They said an estimated 14 million people would suffer the most as the crisis deepened, and women and children at the bottom of the economic scale would be hit hard.
Read: SA could face food riots - Grain SA
“The number of people who go to bed hungry is higher than the 13.8 million registered by the most recent household survey,” Cape Town nutrition research specialist Mathew Xasana said.
Many more went hungry but did not meet the conventional measurement, he said.
In his October report on household nutrition and the state of women and children in the food security sector, he said: “If the mother has an income which, when calculated, should sufficiently cater for her dependants, then she falls outside that bracket even when her story is different.”
Children bore the brunt of the lack of food, or of nutritious food. In a recent report, the World Health Organisation (WHO) said food insecurity had become a global health crisis.
In November, the WHO said South Africa continued to be plagued by poverty and unemployment, steep food and fuel prices, high-energy tariffs and increasing interest rates. This was despite political and economic advances.
“These adverse conditions have placed severe pressure on ordinary South Africans already struggling to meet their basic household needs,” said the report, which stressed on the urgent need to develop suitable measures to alleviate the situation.
Food security is described as the availability of food and the ability to be self sufficient in food production. It is having accessibility to markets and the ability to purchase food and at all times have enough food for an active, healthy life.
The WHO describes it as a situation where there is food that is nutritious and safe; where there exists an assured ability to procure and acquire food of good quality in a socially acceptable way.
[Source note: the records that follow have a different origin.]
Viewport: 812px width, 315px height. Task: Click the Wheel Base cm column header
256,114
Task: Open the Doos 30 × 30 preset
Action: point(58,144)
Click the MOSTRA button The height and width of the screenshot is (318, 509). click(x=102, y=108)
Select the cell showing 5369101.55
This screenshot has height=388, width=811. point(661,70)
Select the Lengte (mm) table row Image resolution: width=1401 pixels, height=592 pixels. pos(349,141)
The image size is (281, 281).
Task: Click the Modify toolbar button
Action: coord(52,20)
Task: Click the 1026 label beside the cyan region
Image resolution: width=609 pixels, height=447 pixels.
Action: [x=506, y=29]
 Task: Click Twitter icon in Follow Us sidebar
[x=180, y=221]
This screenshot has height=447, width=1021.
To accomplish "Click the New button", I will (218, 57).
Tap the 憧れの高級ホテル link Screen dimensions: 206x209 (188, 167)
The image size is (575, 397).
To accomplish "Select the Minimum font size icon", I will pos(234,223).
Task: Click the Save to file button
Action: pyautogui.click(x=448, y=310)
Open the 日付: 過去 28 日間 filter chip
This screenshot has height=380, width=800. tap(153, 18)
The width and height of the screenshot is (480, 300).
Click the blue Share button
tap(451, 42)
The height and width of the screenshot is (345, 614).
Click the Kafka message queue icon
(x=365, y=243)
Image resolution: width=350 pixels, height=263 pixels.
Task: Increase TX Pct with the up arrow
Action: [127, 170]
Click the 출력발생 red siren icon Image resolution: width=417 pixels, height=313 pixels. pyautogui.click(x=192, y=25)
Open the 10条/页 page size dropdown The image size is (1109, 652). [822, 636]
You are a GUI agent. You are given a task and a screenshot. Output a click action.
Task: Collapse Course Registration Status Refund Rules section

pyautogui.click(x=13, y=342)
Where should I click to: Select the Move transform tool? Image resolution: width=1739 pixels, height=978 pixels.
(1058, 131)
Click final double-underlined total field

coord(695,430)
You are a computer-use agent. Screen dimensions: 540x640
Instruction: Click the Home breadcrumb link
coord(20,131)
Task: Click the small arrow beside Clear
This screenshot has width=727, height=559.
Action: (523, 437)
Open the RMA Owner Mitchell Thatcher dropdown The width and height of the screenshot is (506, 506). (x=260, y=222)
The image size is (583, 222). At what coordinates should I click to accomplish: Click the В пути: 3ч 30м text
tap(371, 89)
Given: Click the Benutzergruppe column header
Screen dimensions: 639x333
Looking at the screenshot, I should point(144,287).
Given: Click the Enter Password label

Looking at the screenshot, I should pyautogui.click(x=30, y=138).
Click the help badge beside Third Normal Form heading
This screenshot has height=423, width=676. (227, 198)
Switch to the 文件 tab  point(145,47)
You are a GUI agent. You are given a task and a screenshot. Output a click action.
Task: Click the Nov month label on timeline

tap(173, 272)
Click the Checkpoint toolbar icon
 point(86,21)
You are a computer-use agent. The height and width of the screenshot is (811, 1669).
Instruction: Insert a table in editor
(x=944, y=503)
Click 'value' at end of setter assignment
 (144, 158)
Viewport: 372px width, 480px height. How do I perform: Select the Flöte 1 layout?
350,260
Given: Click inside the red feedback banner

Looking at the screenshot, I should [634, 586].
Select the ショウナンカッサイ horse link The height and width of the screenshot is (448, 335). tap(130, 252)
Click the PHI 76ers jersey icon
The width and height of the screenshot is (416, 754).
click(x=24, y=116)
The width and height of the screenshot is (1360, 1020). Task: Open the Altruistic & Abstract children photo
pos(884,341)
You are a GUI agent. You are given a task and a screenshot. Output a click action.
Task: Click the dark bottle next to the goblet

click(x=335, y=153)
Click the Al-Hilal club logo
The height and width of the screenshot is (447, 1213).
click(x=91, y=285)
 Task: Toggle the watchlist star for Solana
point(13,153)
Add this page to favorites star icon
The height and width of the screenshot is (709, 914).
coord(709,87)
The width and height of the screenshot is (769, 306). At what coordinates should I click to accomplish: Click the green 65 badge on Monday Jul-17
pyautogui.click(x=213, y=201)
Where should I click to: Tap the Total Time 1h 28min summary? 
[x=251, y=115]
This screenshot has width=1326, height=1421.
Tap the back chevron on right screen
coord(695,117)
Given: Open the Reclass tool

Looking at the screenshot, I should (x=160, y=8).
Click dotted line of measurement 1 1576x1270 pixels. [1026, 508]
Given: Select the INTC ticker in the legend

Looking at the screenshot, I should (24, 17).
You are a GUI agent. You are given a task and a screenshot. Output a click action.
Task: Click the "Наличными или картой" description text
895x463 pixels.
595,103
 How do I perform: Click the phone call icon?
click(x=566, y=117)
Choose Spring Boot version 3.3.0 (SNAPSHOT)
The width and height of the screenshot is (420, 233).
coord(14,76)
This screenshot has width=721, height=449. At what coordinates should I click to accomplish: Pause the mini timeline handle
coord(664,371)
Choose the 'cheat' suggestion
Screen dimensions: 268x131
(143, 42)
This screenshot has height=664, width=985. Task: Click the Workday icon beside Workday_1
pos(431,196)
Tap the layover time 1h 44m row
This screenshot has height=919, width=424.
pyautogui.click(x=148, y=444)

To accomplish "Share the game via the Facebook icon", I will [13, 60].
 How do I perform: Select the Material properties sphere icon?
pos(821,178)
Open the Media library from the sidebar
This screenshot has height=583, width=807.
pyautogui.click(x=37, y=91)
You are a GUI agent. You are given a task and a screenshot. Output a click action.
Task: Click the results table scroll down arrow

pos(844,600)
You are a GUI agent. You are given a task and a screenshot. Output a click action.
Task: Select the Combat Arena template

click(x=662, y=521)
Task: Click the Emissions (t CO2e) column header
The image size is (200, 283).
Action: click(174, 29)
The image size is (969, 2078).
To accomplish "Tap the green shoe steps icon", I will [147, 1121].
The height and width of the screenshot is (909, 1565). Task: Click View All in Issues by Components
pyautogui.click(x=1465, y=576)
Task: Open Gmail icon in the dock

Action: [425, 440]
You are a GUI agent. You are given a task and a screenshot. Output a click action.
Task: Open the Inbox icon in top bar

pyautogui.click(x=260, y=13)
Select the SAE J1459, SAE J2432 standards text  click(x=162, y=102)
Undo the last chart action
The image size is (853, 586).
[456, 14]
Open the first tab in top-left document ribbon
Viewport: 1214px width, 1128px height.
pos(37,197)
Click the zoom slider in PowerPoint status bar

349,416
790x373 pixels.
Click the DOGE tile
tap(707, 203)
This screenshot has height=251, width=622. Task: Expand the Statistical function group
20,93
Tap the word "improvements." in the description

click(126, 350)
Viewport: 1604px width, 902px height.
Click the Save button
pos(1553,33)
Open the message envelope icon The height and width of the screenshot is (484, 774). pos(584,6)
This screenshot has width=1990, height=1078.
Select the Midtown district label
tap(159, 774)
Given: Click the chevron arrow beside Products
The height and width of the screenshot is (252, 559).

“In contrast, food insecurity exists when food is not easily accessible and households have difficulty securing adequate food, and that is the case found in households across the country,” the WHO report said.
South Africa has been seen as the champion of sub-Sahara Africa and a food producer with food to share, but at the end of last year, the Food Bank SA said all that had changed. The weakening rand, the drought and rising food, fuel, and electricity prices were hitting hard the most vulnerable, resulting in food insecurity.
In his report from early this week, Food Bank managing director Andy du Plessis said: “The gross domestic product (of 0.7%) is not nearly enough to stimulate growth in our economy and provide much-needed jobs.”
The Food and Agricultural Organisation last month predicted difficulty in meeting the food needs of the country due to the natural disasters.